- _TASK TO COMPLETE_:
Turn the records below into a JSON list of strings with one string per line, leaving out any blank lines.

+--

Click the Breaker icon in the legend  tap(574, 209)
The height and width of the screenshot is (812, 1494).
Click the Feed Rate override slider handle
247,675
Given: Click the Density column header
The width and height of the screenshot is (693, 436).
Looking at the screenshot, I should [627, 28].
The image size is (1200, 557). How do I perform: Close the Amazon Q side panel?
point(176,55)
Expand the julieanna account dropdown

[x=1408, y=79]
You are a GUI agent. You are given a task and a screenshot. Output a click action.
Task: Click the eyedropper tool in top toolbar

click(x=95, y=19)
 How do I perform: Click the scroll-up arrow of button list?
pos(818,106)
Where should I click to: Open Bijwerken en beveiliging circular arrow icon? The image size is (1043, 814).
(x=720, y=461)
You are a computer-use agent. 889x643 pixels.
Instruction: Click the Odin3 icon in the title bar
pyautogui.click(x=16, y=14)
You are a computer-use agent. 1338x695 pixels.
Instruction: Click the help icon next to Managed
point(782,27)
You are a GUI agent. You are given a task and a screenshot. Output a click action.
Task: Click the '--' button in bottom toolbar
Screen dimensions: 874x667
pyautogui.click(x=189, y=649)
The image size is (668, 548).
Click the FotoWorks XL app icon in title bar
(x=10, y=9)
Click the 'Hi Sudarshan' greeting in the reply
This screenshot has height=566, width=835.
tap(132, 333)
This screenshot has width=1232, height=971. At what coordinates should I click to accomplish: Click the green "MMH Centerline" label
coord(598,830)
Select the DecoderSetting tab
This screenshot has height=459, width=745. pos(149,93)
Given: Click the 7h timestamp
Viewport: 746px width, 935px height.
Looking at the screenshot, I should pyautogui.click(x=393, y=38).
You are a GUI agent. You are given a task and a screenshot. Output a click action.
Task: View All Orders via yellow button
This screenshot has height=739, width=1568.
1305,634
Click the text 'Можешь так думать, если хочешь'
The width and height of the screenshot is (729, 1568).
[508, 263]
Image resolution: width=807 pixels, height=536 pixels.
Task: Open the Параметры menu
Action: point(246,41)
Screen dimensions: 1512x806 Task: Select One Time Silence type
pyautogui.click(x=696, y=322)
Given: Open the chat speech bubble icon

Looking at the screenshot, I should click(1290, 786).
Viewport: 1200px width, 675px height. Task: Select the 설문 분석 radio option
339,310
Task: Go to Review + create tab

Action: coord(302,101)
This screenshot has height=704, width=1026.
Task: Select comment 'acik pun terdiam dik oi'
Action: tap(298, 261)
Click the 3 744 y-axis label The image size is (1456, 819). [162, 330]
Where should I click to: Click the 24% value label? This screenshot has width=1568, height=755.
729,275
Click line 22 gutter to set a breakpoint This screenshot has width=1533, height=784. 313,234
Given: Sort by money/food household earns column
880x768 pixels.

+--

- _THE RESULT_:
[
  "Click the Breaker icon in the legend  tap(574, 209)",
  "The height and width of the screenshot is (812, 1494).",
  "Click the Feed Rate override slider handle",
  "247,675",
  "Given: Click the Density column header",
  "The width and height of the screenshot is (693, 436).",
  "Looking at the screenshot, I should [627, 28].",
  "The image size is (1200, 557). How do I perform: Close the Amazon Q side panel?",
  "point(176,55)",
  "Expand the julieanna account dropdown",
  "[x=1408, y=79]",
  "You are a GUI agent. You are given a task and a screenshot. Output a click action.",
  "Task: Click the eyedropper tool in top toolbar",
  "click(x=95, y=19)",
  " How do I perform: Click the scroll-up arrow of button list?",
  "pos(818,106)",
  "Where should I click to: Open Bijwerken en beveiliging circular arrow icon? The image size is (1043, 814).",
  "(x=720, y=461)",
  "You are a computer-use agent. 889x643 pixels.",
  "Instruction: Click the Odin3 icon in the title bar",
  "pyautogui.click(x=16, y=14)",
  "You are a computer-use agent. 1338x695 pixels.",
  "Instruction: Click the help icon next to Managed",
  "point(782,27)",
  "You are a GUI agent. You are given a task and a screenshot. Output a click action.",
  "Task: Click the '--' button in bottom toolbar",
  "Screen dimensions: 874x667",
  "pyautogui.click(x=189, y=649)",
  "The image size is (668, 548).",
  "Click the FotoWorks XL app icon in title bar",
  "(x=10, y=9)",
  "Click the 'Hi Sudarshan' greeting in the reply",
  "This screenshot has height=566, width=835.",
  "tap(132, 333)",
  "This screenshot has width=1232, height=971. At what coordinates should I click to accomplish: Click the green \"MMH Centerline\" label",
  "coord(598,830)",
  "Select the DecoderSetting tab",
  "This screenshot has height=459, width=745. pos(149,93)",
  "Given: Click the 7h timestamp",
  "Viewport: 746px width, 935px height.",
  "Looking at the screenshot, I should pyautogui.click(x=393, y=38).",
  "You are a GUI agent. You are given a task and a screenshot. Output a click action.",
  "Task: View All Orders via yellow button",
  "This screenshot has height=739, width=1568.",
  "1305,634",
  "Click the text 'Можешь так думать, если хочешь'",
  "The width and height of the screenshot is (729, 1568).",
  "[508, 263]",
  "Image resolution: width=807 pixels, height=536 pixels.",
  "Task: Open the Параметры menu",
  "Action: point(246,41)",
  "Screen dimensions: 1512x806 Task: Select One Time Silence type",
  "pyautogui.click(x=696, y=322)",
  "Given: Open the chat speech bubble icon",
  "Looking at the screenshot, I should click(1290, 786).",
  "Viewport: 1200px width, 675px height. Task: Select the 설문 분석 radio option",
  "339,310",
  "Task: Go to Review + create tab",
  "Action: coord(302,101)",
  "This screenshot has height=704, width=1026.",
  "Task: Select comment 'acik pun terdiam dik oi'",
  "Action: tap(298, 261)",
  "Click the 3 744 y-axis label The image size is (1456, 819). [162, 330]",
  "Where should I click to: Click the 24% value label? This screenshot has width=1568, height=755.",
  "729,275",
  "Click line 22 gutter to set a breakpoint This screenshot has width=1533, height=784. 313,234",
  "Given: Sort by money/food household earns column",
  "880x768 pixels."
]